Fortemente voluta dalla famiglia Agnelli negli anni 60, per motivi economici ma anche con finalità turistiche - la A6, passata al gruppo Gavio pochi anni fa, è sicuramente una autostrada dalla storia unica in Italia, tanto da restare a tre corsie - due per la marcia nei sensi opposti e una per il sorpasso - per molti anni: i lavori per il raddoppio, infatti, di tutti i 125 chilometri, iniziano nel 1973 e si concludono nel 2001. E tra le anomalie c’è anche quella della gestione delle aree di sosta, che spesso sfuggono alla omologazione dettata dagli autogrill classici, per tuffarsi in una variegata scelta di produzioni locali e panini preparati direttamente nella cucina accanto al bancone.
E così la pausa pranzo o lo spezzafame pomeridiano, diventano un tripudio di pane fresco imbottito con la frittata di erbe del Cebano, la tuma di Murazzano, la salsiccia di Bra o il prosciutto di Cuneo, piuttosto che la crostata di frutta o le paste di meliga Monregalesi.

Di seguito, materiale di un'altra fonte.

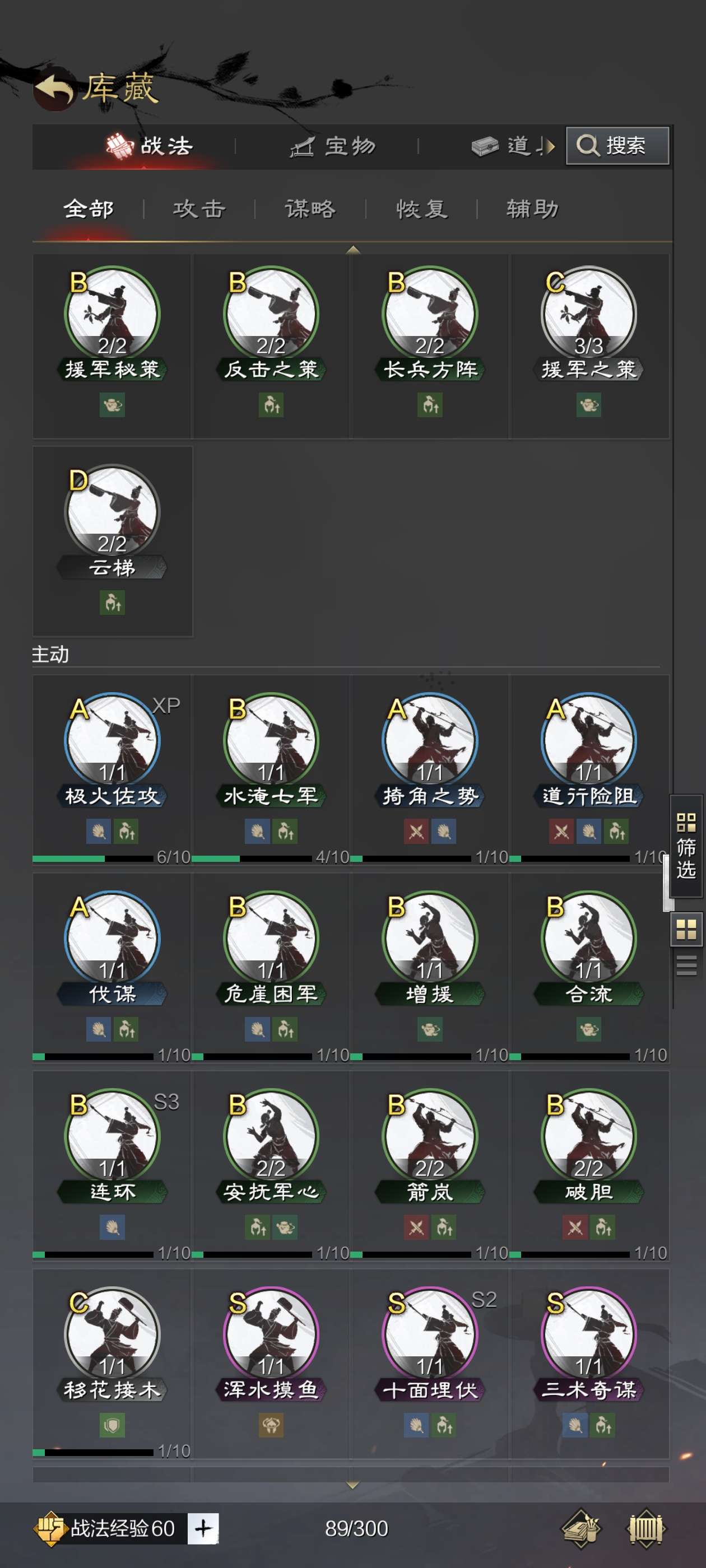Open the 搜索 search box
This screenshot has width=706, height=1568.
[617, 146]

Combinazione, però, sotto la mannaia del decreto del 2015 che impone la chiusura di cinque antogrill più relativi distributori di carburante, ci sono per la maggior parte proprio questi bar con il pallino del “local” e la promozione del territorio. Perché è in innegabile che è anche grazie alla promozione di questi “santuari del gusto autostradali” che gli autogrill non sono semplici aree di ristoro senza identità piazzati ad un tot di chilometri tra un casello ad un altro, ma diventano vere oasi enogastronomiche, importanti vetrine delle produzioni locali, nonché punto informativo importanti per avere notizie del territorio che vi è al di là della corsia, oltre a quel casello. E molte di loro hanno vinto anche dei premi per i panini buoni e presentati in maniera originale.

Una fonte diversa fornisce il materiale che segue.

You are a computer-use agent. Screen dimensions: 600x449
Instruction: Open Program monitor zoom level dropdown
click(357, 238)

Prodotti tipici ma anche le stesse città, magari anche piccole, hanno superato i confini locali proprio grazie ai tanti automobilisti che quotidianamente - per turismo e business - percorrono la Verdemare. Del resto nessuno può negare che la pausa all’autogrill, ha sempre un suo perché. Soprattutto se ha il sapore del territorio.